● **DATA RECORDS**
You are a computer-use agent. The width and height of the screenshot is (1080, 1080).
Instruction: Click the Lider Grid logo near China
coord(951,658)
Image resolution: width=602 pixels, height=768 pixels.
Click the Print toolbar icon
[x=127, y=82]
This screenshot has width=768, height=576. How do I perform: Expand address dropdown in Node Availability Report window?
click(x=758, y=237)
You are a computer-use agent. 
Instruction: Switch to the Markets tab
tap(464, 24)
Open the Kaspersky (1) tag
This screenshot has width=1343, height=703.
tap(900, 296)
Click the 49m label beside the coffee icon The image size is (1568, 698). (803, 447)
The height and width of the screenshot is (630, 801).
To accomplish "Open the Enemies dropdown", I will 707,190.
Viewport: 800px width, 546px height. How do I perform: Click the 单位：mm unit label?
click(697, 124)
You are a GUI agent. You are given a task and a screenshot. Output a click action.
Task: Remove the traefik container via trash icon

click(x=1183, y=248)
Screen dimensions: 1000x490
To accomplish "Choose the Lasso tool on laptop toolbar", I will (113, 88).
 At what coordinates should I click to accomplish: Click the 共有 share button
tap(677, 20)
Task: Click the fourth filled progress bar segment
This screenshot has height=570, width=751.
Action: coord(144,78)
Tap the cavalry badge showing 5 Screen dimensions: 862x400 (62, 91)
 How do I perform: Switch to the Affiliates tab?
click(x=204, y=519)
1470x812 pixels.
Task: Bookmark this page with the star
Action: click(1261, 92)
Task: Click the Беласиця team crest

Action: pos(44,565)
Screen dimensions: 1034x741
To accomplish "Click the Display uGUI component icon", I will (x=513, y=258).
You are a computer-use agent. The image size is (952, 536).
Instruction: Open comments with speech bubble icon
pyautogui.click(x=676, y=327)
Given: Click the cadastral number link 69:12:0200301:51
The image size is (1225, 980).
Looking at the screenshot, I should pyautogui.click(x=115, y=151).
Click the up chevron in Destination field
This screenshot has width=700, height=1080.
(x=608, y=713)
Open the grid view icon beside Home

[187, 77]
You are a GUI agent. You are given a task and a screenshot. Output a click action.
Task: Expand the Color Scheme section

● **YOUR GOAL**
In your reply, write out all of the material exactly as it was given.

● **RESPONSE BOX**
You are a computer-use agent. The width and height of the screenshot is (1080, 1080).
Instruction: Click the Lider Grid logo near China
coord(951,658)
Image resolution: width=602 pixels, height=768 pixels.
Click the Print toolbar icon
[x=127, y=82]
This screenshot has width=768, height=576. How do I perform: Expand address dropdown in Node Availability Report window?
click(x=758, y=237)
You are a computer-use agent. 
Instruction: Switch to the Markets tab
tap(464, 24)
Open the Kaspersky (1) tag
This screenshot has width=1343, height=703.
tap(900, 296)
Click the 49m label beside the coffee icon The image size is (1568, 698). (803, 447)
The height and width of the screenshot is (630, 801).
To accomplish "Open the Enemies dropdown", I will 707,190.
Viewport: 800px width, 546px height. How do I perform: Click the 单位：mm unit label?
click(697, 124)
You are a GUI agent. You are given a task and a screenshot. Output a click action.
Task: Remove the traefik container via trash icon

click(x=1183, y=248)
Screen dimensions: 1000x490
To accomplish "Choose the Lasso tool on laptop toolbar", I will (113, 88).
 At what coordinates should I click to accomplish: Click the 共有 share button
tap(677, 20)
Task: Click the fourth filled progress bar segment
This screenshot has height=570, width=751.
Action: coord(144,78)
Tap the cavalry badge showing 5 Screen dimensions: 862x400 (62, 91)
 How do I perform: Switch to the Affiliates tab?
click(x=204, y=519)
1470x812 pixels.
Task: Bookmark this page with the star
Action: click(1261, 92)
Task: Click the Беласиця team crest

Action: pos(44,565)
Screen dimensions: 1034x741
To accomplish "Click the Display uGUI component icon", I will (x=513, y=258).
You are a computer-use agent. The image size is (952, 536).
Instruction: Open comments with speech bubble icon
pyautogui.click(x=676, y=327)
Given: Click the cadastral number link 69:12:0200301:51
The image size is (1225, 980).
Looking at the screenshot, I should pyautogui.click(x=115, y=151).
Click the up chevron in Destination field
This screenshot has width=700, height=1080.
(x=608, y=713)
Open the grid view icon beside Home

[187, 77]
You are a GUI agent. You are given a task and a screenshot. Output a click action.
Task: Expand the Color Scheme section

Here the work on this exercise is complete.